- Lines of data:
►
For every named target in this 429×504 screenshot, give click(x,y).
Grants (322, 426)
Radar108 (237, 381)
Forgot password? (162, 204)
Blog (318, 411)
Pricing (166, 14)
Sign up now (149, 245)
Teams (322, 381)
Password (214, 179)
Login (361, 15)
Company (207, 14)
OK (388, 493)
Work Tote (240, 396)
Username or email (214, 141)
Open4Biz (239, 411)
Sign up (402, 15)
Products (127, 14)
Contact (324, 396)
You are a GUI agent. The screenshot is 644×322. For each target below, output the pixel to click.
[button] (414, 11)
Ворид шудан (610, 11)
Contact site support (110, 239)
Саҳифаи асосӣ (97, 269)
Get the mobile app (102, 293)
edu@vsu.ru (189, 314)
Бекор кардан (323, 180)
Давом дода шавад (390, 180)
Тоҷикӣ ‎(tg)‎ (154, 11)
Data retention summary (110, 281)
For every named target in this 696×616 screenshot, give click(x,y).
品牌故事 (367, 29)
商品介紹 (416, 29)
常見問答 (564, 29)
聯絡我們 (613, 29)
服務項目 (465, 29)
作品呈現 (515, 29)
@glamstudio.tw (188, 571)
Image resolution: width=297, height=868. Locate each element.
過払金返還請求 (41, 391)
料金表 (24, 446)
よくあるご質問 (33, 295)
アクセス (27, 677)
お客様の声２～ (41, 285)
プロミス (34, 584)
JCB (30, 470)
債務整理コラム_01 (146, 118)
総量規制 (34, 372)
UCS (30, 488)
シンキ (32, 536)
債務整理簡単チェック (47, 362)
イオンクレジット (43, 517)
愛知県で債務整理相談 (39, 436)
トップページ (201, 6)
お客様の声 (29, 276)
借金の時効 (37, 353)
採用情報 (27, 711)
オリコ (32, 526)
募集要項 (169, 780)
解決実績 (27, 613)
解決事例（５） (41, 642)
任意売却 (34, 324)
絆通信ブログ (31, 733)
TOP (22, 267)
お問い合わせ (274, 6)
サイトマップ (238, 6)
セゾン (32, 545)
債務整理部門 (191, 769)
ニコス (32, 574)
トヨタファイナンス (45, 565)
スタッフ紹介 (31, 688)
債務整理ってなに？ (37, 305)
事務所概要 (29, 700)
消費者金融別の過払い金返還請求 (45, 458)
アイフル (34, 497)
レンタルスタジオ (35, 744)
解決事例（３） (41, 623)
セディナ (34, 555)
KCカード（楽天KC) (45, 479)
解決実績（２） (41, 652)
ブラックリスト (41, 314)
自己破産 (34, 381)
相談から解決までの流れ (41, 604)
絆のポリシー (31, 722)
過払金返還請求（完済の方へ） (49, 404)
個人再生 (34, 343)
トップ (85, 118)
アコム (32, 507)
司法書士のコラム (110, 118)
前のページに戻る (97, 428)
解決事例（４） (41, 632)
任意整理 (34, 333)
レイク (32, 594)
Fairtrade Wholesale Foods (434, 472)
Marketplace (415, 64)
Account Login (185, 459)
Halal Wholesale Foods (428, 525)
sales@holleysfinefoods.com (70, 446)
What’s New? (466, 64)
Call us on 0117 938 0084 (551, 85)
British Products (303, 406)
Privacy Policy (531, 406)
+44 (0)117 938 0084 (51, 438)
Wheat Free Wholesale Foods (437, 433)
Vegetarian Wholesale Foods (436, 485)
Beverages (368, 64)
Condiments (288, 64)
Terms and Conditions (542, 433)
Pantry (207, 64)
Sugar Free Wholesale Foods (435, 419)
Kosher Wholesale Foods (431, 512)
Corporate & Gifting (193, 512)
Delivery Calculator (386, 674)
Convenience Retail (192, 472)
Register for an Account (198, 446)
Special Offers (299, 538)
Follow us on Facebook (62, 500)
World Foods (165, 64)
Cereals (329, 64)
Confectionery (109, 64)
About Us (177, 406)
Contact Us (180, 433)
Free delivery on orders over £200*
◄
- TASK: Collect each line in the data above that contains the string "every", and copy those lines unchanged.

- EXERCISE OUTPUT:
For every named target in this 429×504 screenshot, give click(x,y).
For every named target in this 696×616 screenshot, give click(x,y).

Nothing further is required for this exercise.